Available records =
----
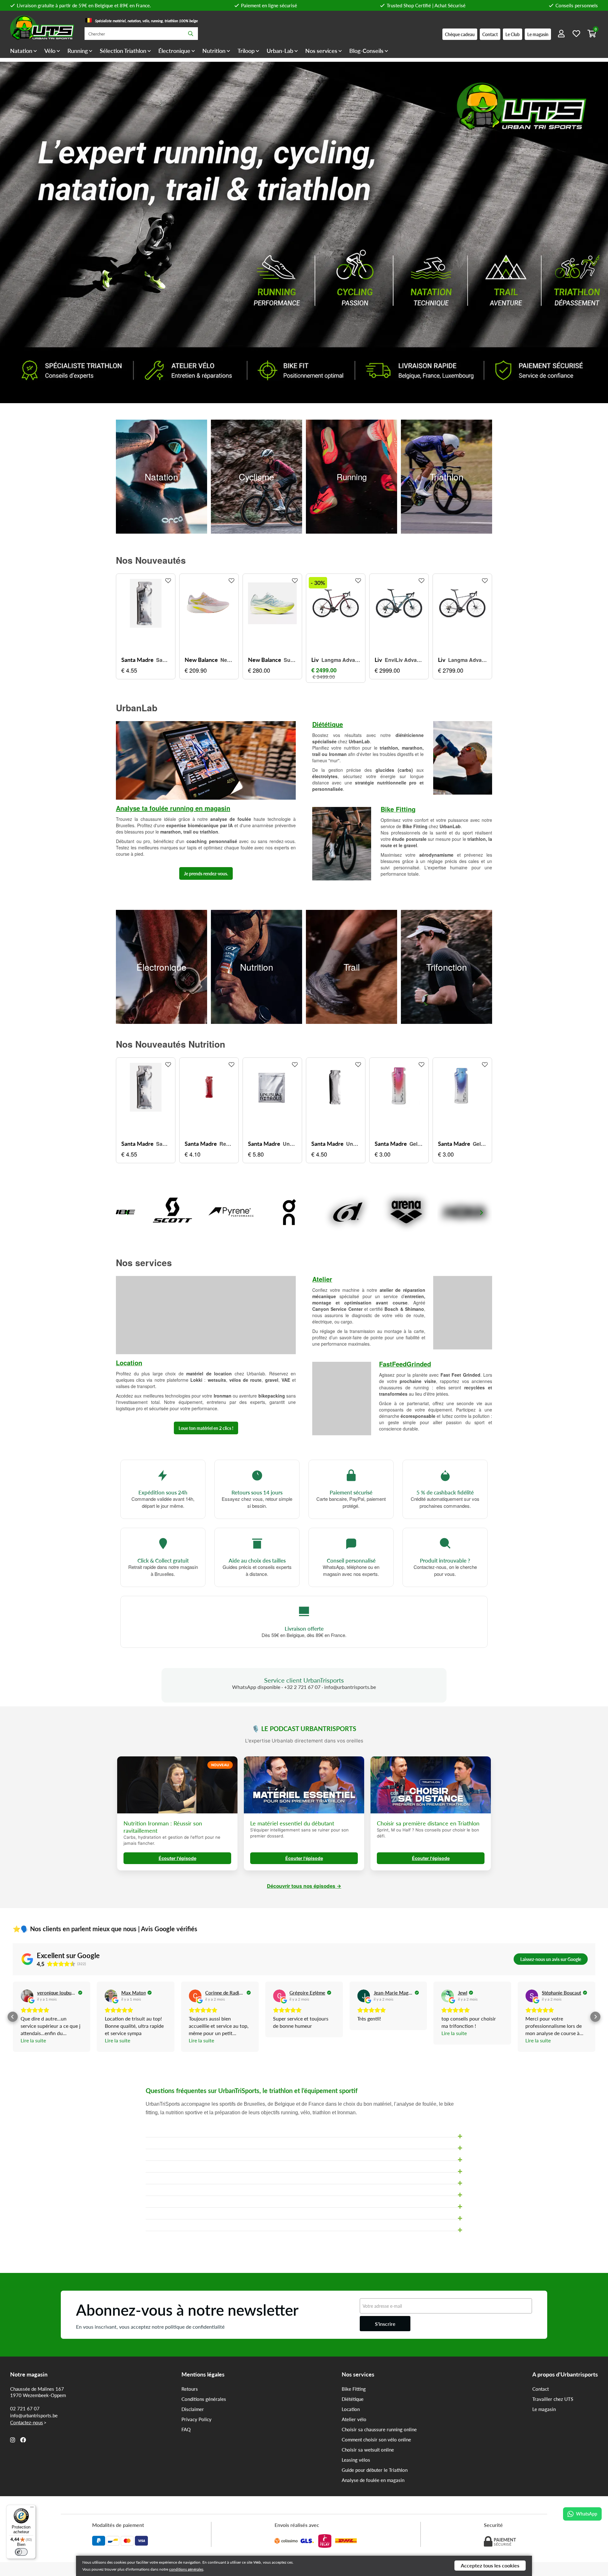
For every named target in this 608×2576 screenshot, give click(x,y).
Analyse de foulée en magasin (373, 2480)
----
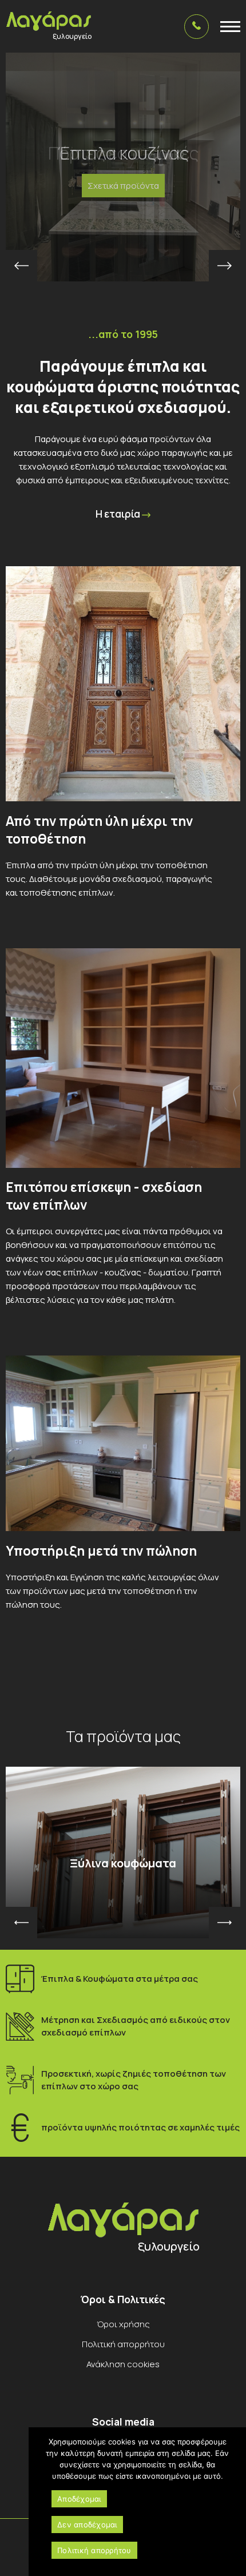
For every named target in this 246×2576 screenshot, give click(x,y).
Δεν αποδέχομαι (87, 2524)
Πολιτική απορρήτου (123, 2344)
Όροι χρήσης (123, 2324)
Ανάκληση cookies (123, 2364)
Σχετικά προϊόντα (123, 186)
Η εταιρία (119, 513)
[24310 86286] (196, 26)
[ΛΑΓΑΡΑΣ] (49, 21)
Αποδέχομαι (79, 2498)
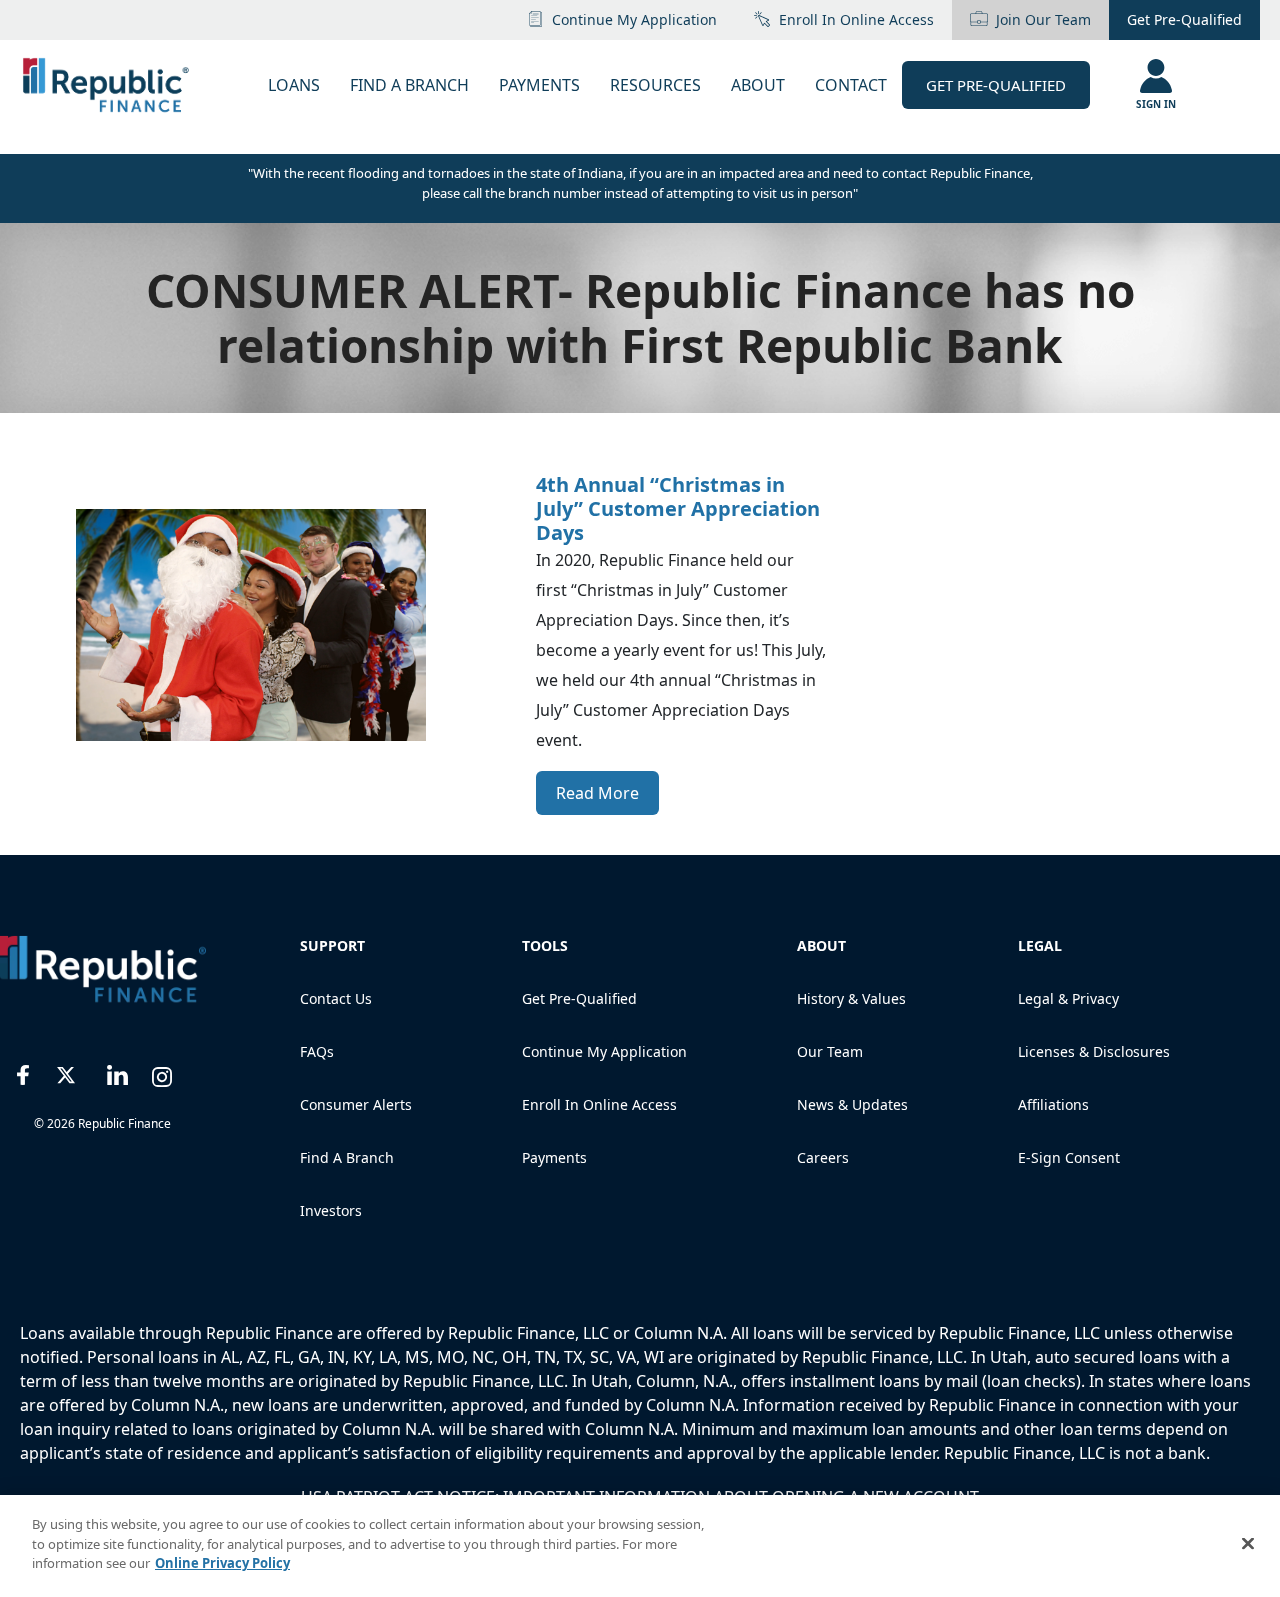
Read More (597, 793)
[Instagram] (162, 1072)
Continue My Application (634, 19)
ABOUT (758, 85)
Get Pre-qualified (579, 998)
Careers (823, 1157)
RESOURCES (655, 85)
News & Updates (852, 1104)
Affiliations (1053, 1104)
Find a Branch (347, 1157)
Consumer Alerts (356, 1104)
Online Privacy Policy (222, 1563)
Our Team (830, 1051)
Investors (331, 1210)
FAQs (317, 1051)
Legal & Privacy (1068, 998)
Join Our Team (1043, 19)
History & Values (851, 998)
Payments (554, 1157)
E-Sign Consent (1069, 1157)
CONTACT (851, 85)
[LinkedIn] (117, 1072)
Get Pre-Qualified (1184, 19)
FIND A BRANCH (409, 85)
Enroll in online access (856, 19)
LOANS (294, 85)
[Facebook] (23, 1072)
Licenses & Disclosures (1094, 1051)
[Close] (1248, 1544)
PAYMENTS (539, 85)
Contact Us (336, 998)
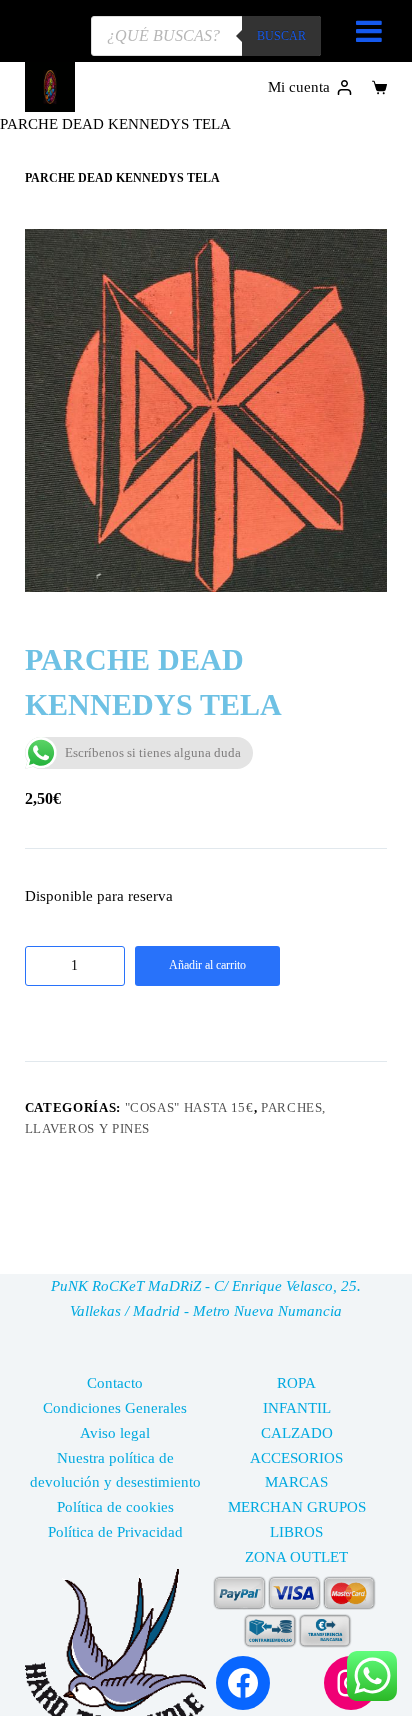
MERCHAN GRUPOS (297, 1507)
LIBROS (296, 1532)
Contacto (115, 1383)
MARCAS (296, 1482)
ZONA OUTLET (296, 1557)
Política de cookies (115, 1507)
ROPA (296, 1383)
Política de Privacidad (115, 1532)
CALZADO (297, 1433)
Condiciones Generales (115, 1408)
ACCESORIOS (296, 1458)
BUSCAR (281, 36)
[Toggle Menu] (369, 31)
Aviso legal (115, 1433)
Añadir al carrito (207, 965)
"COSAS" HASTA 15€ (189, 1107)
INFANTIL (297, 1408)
----
Required action =
Pull out all lines in the data above that include "click".

Result of the exercise =
For every named target in this 608×2576 screenshot, give click(x,y).
For every named target in this 246×2576 screenshot, give click(x,y).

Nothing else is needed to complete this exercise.